Дверь была приоткрыта, и он не услышал, как она вошла. Она стояла на пороге в ореоле света, в простом белом платье, и ослепляла его уставшие, затуманенные алкоголем глаза бело-золотым пламенем.

– С кем ты разговариваешь?

– С мертвыми. Но они не отвечают.

Она подняла руку, словно пытаясь отмахнуться от его глупых слов, как от назойливой мухи.

– Где ты был вчера вечером?

Джина не сердилась, даже не укоряла его, просто была обиженной, растерянной и встревоженной.

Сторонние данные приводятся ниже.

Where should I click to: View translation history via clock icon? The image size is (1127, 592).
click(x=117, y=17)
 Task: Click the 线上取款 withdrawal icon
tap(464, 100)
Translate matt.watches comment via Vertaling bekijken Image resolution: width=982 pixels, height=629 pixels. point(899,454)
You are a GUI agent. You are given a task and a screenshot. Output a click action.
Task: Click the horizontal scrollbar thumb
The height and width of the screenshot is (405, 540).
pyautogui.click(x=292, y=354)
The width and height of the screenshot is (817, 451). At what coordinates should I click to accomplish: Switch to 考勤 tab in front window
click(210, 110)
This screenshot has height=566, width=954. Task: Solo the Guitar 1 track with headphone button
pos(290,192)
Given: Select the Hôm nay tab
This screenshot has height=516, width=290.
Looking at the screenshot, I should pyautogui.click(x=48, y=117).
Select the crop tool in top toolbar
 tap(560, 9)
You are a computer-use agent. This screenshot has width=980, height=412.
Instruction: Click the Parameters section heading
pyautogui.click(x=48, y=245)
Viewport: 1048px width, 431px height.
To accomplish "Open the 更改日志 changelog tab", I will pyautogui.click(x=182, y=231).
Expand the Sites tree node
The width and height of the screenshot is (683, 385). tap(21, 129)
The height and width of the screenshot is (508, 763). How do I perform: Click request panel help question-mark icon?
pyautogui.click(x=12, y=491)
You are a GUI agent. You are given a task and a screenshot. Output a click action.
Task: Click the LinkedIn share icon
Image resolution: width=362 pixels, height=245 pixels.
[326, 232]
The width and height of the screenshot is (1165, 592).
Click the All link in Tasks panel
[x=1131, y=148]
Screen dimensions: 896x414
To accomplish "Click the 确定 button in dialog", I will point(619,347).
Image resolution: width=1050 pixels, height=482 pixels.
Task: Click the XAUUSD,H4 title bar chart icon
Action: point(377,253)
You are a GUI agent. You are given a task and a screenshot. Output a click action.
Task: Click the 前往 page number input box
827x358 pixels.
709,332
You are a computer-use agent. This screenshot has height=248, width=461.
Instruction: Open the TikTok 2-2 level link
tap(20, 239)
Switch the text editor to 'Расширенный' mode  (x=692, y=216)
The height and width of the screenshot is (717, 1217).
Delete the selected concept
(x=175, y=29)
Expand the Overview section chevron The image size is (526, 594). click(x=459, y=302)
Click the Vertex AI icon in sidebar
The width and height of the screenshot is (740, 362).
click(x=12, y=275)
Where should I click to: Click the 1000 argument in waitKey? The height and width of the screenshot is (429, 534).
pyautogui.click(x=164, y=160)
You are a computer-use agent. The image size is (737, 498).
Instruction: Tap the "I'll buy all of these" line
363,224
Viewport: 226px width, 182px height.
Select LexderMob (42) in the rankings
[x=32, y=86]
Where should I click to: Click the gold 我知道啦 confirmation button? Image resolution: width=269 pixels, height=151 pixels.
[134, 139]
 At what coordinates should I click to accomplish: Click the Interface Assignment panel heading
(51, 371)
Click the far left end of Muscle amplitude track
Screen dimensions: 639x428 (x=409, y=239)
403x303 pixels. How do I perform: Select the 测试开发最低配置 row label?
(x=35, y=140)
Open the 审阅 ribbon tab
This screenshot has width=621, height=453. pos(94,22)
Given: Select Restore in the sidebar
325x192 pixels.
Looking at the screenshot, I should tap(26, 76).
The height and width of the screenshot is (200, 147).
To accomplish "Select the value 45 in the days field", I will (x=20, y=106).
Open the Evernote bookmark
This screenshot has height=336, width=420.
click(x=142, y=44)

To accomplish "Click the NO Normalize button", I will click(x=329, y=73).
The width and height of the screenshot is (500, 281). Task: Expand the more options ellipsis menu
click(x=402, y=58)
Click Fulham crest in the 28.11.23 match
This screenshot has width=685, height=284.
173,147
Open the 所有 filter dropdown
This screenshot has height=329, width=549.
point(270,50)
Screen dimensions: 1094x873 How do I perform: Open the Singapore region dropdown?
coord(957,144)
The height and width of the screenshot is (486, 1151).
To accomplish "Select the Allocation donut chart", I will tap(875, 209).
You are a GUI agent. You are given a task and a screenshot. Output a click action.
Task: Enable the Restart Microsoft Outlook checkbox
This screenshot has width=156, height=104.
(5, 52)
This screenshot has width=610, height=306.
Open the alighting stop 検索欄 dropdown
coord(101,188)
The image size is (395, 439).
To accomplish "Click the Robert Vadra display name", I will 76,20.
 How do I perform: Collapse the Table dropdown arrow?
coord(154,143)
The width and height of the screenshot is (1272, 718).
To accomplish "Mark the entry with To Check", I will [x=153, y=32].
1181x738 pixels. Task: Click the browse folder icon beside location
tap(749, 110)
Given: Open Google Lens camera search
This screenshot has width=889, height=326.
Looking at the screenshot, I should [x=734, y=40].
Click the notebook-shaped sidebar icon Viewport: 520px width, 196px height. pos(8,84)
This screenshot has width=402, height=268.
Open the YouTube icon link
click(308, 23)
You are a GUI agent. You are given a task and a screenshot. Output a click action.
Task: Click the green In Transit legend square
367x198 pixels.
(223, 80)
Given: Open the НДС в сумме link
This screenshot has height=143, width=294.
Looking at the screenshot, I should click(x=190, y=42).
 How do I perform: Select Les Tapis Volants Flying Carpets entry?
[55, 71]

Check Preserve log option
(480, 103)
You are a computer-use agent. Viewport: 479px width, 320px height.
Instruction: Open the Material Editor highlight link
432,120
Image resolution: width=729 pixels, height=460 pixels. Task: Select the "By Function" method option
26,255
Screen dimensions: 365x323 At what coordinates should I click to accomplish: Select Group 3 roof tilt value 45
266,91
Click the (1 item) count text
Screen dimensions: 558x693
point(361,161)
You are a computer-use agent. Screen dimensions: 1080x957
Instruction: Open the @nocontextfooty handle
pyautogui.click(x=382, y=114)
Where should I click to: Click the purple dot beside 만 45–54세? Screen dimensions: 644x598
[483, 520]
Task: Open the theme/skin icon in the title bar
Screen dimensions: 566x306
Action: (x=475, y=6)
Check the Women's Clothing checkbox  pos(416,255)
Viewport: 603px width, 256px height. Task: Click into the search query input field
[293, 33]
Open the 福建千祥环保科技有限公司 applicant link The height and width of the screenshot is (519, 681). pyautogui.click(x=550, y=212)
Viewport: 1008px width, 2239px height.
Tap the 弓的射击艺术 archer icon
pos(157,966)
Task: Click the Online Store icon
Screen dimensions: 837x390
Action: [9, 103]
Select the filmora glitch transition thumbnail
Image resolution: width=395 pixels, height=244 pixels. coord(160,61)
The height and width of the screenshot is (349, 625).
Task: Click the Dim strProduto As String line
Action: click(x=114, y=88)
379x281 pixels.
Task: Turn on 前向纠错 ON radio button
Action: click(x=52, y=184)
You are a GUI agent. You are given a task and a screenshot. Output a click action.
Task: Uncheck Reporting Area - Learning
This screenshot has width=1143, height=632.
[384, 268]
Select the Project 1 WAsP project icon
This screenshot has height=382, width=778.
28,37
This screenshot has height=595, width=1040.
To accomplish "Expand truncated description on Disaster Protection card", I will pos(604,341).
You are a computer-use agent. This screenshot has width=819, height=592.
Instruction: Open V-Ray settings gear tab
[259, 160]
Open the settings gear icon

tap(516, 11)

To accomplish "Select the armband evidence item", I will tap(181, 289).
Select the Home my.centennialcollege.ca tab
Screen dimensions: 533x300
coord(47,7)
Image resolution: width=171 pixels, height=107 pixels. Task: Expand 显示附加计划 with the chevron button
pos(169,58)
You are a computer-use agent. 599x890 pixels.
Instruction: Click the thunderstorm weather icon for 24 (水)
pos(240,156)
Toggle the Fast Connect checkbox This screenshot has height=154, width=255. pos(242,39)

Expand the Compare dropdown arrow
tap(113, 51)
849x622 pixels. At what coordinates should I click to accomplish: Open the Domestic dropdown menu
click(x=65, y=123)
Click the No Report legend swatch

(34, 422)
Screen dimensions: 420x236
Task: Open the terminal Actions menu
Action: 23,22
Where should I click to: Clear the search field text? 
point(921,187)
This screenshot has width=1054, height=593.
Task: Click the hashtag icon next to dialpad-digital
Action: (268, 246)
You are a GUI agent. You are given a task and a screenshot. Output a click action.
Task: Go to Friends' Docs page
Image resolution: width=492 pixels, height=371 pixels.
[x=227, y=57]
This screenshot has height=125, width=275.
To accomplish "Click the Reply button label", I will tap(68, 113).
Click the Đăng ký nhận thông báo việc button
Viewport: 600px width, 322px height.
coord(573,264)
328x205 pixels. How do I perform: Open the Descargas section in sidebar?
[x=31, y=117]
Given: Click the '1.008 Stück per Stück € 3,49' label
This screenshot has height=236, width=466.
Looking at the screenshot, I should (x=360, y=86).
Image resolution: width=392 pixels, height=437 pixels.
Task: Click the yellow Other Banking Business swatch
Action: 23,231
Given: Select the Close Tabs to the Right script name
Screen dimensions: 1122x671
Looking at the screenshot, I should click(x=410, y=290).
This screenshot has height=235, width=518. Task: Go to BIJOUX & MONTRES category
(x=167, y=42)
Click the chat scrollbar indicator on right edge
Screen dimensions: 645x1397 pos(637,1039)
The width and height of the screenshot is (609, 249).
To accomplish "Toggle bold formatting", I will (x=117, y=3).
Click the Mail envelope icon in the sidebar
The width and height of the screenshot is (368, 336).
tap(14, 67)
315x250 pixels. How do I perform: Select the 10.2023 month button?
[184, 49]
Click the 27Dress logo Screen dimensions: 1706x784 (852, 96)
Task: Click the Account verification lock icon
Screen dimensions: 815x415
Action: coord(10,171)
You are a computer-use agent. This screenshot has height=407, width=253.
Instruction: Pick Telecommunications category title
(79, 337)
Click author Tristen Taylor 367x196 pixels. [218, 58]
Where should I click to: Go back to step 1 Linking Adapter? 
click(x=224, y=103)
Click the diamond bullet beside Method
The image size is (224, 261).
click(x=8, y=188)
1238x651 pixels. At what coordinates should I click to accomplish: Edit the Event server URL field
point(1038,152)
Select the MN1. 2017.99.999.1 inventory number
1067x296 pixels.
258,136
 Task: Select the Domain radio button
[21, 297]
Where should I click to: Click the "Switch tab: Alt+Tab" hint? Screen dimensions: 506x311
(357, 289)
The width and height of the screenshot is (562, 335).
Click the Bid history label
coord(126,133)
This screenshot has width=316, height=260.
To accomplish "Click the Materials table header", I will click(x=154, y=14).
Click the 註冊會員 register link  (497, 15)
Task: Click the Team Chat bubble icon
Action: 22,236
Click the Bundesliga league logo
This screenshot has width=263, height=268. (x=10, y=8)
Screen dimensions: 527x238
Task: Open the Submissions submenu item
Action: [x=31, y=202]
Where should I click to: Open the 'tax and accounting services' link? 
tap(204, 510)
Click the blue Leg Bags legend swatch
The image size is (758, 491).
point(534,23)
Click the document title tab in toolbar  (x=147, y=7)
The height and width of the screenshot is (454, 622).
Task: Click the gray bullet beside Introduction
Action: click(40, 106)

– Вчера я рассказала о нас папе, – натянуто начала она. – И он не обрадовался, как я ожидала, а очень расстроился. Поэтому для меня было очень важно, чтобы ты ужинал с нами, чтобы он увидел, что ты говоришь искренне, что ты не водишь меня за нос. А когда ты не пришел, не показался и вообще не вернулся, он уверился в худших подозрениях. Где ты был, Джон?

– Ах…

Настал решающий момент, а Джон чувствовал себя опустошенным. Он уставился на девушку пустыми совиными глазами.

– Ответь.

– Да. – Он попытался прочистить горло. – Там. Я был там. В буше. Не здесь.

Спокойствие Джины мгновенно улетучилось.

– Джон, что случилось?

– Ничего не случилось!

– Не веди себя так со мной! Разве ты забыл… что между нами было? То ты говоришь, что любишь меня, а на следующий день убегаешь, исчезаешь, прячешься в часовне, напиваешься…

Джон помахал бутылкой.

– Я не очень пьян. Джина едва не плакала.

– Я бы хотела серьезно поговорить с тобой, когда ты будешь на это способен. А пока мне нужно закончить танец к сегодняшнему вечеру. Алекс перенес представление в усадьбу, и я не знаю, откуда начинать. – Она повернулась к двери.